# How Do I Add a Twitter or Facebook Button to My Signature?



## McPatrickClan

I have a bunch of code but when I put it in there, nothing happens. Anyone have a suggestion?

Thanks!


----------



## Michael

HTML ain't allowed in signatures. I made my own button. 

- Find a FB logo pic and cut it down to size.
- Upload it somewhere (photobucket, picassa, your blog, etc).
- Use an image tag in your signature to call it...you can only use IMGL or IMGR.
- Add the link to your page from the image using URL tags.

Hope this helps!


----------



## Christian Soldier

Can we just borrow your button?


----------



## Michael

Christian Soldier said:


> Can we just steal your button?
> 
> -----Added 12/13/2009 at 06:35:55 EST-----
> 
> "Borrow" would be a better word.



Sure!

The image is stored in the media files of my blog...http://spiritualvault.wordpress.com/files/2009/11/fb30.png

To make the buttons I currently use the code below. For the sake of posting so that you can actually see the code I'll replace all brackets "[ ]" with squigglies "{ }". You'll have to go in and switch them back, of course, as well as call your own site in the link (where it says URL="add your own site here"). Also, ignore the fact that these will come up as actual links below. Just use the text, switch brackets, and add your own FB site or whatever site you like.

Anyhow, my sig buttons look like this...(facebook is in the middle)

{URL="http://www.spiritualvault.wordpress.com"}{IMGL}http://spiritualvault.wordpress.com/files/2009/11/sun301.jpg{/IMGL}{/URL}
{URL="http://facebook.com/michaelturner10"}{IMGL}http://spiritualvault.wordpress.com/files/2009/11/fb30.png{/IMGL}{/URL}
{URL="http://twitter.com/michaelturner10"}{IMGL}http://spiritualvault.wordpress.com/files/2009/11/tw30.png{/IMGL}{/URL}


----------

=== DATASET EXTRACT ===
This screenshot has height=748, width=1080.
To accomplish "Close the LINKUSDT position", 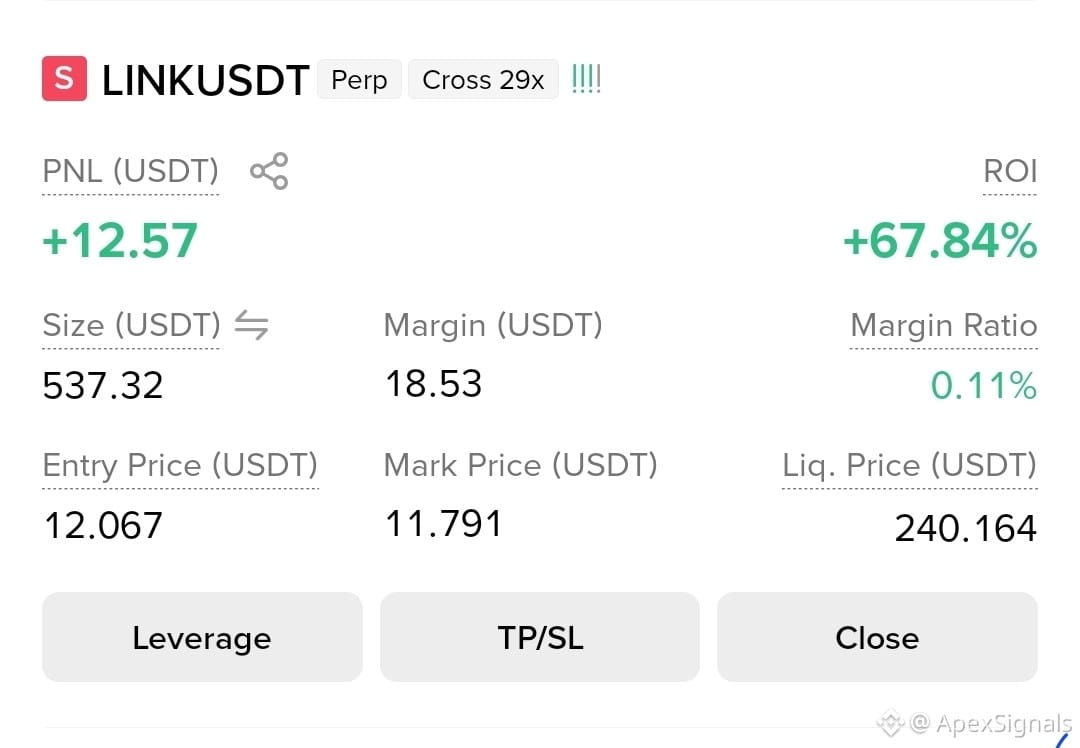I will coord(877,637).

=== YOUR INSTRUCTIONS ===
Please copy word for word the part of the signature-button thread starting with "- Upload it" and going on through "Hope this helps!". The lines above are separate from the signature-button thread.

=== RESULT OF THIS EXERCISE ===
- Upload it somewhere (photobucket, picassa, your blog, etc).
- Use an image tag in your signature to call it...you can only use IMGL or IMGR.
- Add the link to your page from the image using URL tags.

Hope this helps!